I, Cliff as declarer, was asleep on this deal.
The bidding was
S W N E
1H P 1S P
2C P 2H all pass
West has a difficult lead. If West leads the SA, then Declarer will surely make 9 tricks. A club lead looks wrong, and I would probably choose a trump. But West chose the best lead, the D2. The defence played 3 rounds of diamonds.
Declarer can see 8 tricks (5 trumps and 3 clubs) and 4 certain losers. So the whole play is about winning the 9th trick. (If clubs are 3-3 there is no problem, so Declarer thinks about how to handle a 4-2 distribution, with one defender holding CJxxx or C10xxx)
The obvious play for Declarer at trick 3 is to discard a spade, and leave the problem of what to do next to East. (The expectation would be for East to lead a spade, but East can tell that this will be a disaster, because Declarer will be able to ruff out the second top spade.) East may well select a trump, but Declarer will have no problem in dropping the A & K of spades in normal play, while still having an entry to the SQ.
The CJ would be more of a problem, but Declarer would still establish the SQ.

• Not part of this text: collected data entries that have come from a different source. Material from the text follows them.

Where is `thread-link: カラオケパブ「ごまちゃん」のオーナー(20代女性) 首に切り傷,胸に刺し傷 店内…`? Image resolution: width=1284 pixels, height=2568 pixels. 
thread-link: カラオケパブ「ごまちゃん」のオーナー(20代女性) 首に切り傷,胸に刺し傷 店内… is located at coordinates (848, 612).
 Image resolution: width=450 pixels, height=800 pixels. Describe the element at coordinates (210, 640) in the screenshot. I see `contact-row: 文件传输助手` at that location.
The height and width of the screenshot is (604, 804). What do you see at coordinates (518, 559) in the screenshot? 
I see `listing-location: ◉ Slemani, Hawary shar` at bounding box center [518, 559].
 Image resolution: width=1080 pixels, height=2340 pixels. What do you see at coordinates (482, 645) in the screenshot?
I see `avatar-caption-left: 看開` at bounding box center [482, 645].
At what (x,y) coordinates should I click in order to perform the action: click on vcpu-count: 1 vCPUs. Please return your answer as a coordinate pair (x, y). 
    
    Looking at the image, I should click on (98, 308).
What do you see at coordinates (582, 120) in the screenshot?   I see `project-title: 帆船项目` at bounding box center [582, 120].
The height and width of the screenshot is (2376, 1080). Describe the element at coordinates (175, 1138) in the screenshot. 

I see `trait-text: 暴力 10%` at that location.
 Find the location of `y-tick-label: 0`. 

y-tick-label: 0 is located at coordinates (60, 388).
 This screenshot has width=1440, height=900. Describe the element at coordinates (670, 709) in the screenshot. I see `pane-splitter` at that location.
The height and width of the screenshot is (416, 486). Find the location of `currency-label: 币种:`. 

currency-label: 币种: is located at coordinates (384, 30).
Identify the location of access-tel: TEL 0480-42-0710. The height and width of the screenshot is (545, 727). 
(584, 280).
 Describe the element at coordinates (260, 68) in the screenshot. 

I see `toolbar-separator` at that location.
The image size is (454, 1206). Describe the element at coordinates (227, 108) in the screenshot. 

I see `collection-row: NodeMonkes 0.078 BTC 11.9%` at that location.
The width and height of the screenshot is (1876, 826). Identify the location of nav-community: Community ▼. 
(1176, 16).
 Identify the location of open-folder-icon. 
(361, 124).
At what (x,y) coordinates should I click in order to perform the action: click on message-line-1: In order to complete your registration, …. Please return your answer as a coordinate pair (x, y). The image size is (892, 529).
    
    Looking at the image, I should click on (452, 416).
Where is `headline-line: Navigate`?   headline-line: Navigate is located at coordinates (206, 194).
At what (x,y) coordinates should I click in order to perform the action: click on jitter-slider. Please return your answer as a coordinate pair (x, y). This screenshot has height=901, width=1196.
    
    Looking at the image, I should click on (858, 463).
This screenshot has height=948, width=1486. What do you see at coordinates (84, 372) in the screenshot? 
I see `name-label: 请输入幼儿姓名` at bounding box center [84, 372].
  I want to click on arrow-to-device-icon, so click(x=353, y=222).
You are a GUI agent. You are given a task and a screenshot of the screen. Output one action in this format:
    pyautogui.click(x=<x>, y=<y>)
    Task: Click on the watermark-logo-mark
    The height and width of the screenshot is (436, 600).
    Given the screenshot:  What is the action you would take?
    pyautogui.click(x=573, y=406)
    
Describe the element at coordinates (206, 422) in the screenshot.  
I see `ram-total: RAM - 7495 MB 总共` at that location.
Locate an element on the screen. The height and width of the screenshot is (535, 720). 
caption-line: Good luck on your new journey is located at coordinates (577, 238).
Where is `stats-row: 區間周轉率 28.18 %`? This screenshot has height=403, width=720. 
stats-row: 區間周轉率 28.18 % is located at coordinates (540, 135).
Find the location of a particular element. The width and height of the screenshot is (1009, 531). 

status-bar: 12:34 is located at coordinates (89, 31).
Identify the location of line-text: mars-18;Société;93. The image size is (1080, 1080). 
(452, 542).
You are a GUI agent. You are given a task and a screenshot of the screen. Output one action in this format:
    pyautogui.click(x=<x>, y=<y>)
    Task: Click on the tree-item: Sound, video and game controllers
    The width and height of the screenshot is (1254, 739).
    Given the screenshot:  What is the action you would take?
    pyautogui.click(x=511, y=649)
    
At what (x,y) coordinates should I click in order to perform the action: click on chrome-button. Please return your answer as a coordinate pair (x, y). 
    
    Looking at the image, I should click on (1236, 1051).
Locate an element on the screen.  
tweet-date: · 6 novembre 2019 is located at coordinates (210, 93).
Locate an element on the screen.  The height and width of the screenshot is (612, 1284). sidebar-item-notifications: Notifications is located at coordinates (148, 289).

Missing this obvious play, I ruffed high, drew trumps in 3 rounds and led a spade. West won the SA and returned the DK. Again, I missed the obvious play of discarding a spade. West would have to continue with a club, which would be won in Dummy. A spade ruffed with Declarer's last trump would drop the SK, but even if that did not happen, either hand holding 4 clubs and the SK would have been squeezed.